TEXT:
Im Juni 2005 wurde Klaus Mähler stellvertretender Leiter der neu gegründeten Soko Bosporus. Die Polizei stand unter großem Druck, die Mordserie an den Migranten aufzuklären. Schon sieben Menschen waren damals mit derselben Pistole getötet worden, mit einer Ceska, Typ 83, Kaliber 7,65 mm Browning, fünf von ihnen in Bayern. Zuletzt Ismail Yasar, Dönerbudenbesitzer, am 9. Juni in Nürnberg, und Theodoros Boulgarides, Mitinhaber eines Schlüsseldienstes, am 15. Juni in München.
Als Mähler den Fall übernahm gab es keine heiße Spur, nur die Hypothese eines Münchner Profilers. Der Täter sollte demnach im Drogenmilieu zu finden sein oder mit Schutzgelderpressungen zu tun haben. Wegen dieser These kam Mähler in die Soko. Er war Dezernatsleiter für Organisierte Kriminalität in München.

DEINE AUFGABEN:
a) Welche Stelle hatte Klaus Mähler laut dem Text über die Soko Bosporus inne, bevor er in die Soko kam?
b) Fasse den Text über die Soko Bosporus in zwei Sätzen zusammen.
c) Schreibe den Text über die Soko Bosporus nach seinem letzten Satz weiter.

Einträge aus einer Datenquelle

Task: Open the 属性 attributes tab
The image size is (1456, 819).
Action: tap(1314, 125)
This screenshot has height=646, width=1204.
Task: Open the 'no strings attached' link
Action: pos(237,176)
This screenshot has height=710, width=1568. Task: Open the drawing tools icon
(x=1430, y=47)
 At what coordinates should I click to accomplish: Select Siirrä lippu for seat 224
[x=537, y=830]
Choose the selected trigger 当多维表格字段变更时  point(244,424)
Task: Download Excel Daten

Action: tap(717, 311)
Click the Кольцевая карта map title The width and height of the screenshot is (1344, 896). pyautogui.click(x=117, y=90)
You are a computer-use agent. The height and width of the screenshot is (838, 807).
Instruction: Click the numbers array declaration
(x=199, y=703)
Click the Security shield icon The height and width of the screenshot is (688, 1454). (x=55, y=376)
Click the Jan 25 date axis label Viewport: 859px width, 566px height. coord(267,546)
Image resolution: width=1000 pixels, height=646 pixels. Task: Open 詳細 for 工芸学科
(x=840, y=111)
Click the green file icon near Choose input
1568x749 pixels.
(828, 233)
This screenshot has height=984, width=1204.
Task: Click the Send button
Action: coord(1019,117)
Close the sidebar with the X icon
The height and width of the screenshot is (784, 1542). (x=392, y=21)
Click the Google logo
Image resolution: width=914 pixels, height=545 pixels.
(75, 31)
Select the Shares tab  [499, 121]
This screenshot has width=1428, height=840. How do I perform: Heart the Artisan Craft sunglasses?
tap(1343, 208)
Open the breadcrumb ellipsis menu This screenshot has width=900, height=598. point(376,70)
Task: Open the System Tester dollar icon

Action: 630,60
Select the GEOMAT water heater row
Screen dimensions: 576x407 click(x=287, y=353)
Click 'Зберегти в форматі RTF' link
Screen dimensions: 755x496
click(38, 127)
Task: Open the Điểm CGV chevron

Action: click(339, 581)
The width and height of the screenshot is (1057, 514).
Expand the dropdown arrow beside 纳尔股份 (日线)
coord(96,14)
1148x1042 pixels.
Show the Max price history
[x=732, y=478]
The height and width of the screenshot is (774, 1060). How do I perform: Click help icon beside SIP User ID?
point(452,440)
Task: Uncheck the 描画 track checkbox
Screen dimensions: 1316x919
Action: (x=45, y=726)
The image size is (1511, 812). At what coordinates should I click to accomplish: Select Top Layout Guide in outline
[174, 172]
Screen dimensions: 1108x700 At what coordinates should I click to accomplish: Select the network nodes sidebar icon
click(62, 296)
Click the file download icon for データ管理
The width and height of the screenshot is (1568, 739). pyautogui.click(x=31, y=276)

ANTWORTEN ZU AUFGABEN:
a) Er war Dezernatsleiter für Organisierte Kriminalität in München.

b) Im Juni 2005 wurde Klaus Mähler stellvertretender Leiter der neuen Soko Bosporus, die unter großem Druck eine Mordserie an Migranten aufklären sollte, bei der bereits sieben Menschen mit derselben Pistole getötet worden waren. Eine heiße Spur gab es nicht, nur die These eines Münchner Profilers, der Täter stamme aus dem Drogenmilieu oder habe mit Schutzgelderpressung zu tun, und wegen dieser These kam Mähler als Münchner Dezernatsleiter für Organisierte Kriminalität in die Soko.

c)
„Wir haben damals wirklich alles getan, was man hätte tun können“, sagt er und umklammert jetzt die Zuckerdose auf dem Tisch, versucht ein Lächeln. Bei der ersten Lagebesprechung der Soko sagte Mähler zu den rund 50 Ermittlern: „Wenn einer von euch nachts aufwacht und eine Idee hat, wie es weitergehen könnte, dann kommt zu uns. Niemand wird dann sagen: „Was soll der Schmarrn?“ Ein ungewöhnliches Vorgehen für Polizisten, die es gewohnt sind, Fälle mit viel Routine zu lösen.
Die Soko rollte alle sieben bis dahin verübten Morde neu auf. Ermittler aus München untersuchten die Taten, die in Nürnberg begangen worden waren, und andersherum. Die Morde wurden bei Aktenzeichen XY ungelöst gezeigt. Es gab eine Sonderausgabe des Bundeskriminalblatts über die Mordserie, die alle Polizisten in Deutschland bekamen, alle Innenpolitiker und alle Verfassungsschutzämter.
Mähler besuchte die Tatorte, rekonstruierte die Taten, ging jedem Hinweis nach. Drei Mal fuhr er deshalb nach Holland. Ein Kollege besuchte die Herkunftsorte der Opfer in der Türkei und in Griechenland. Vielleicht gab es Verbindungen aus der Zeit, als sie noch nicht in Deutschland lebten? Die Ermittler suchten nach einem Motiv, das allen Morden gemeinsam sein könnte – und fanden keines.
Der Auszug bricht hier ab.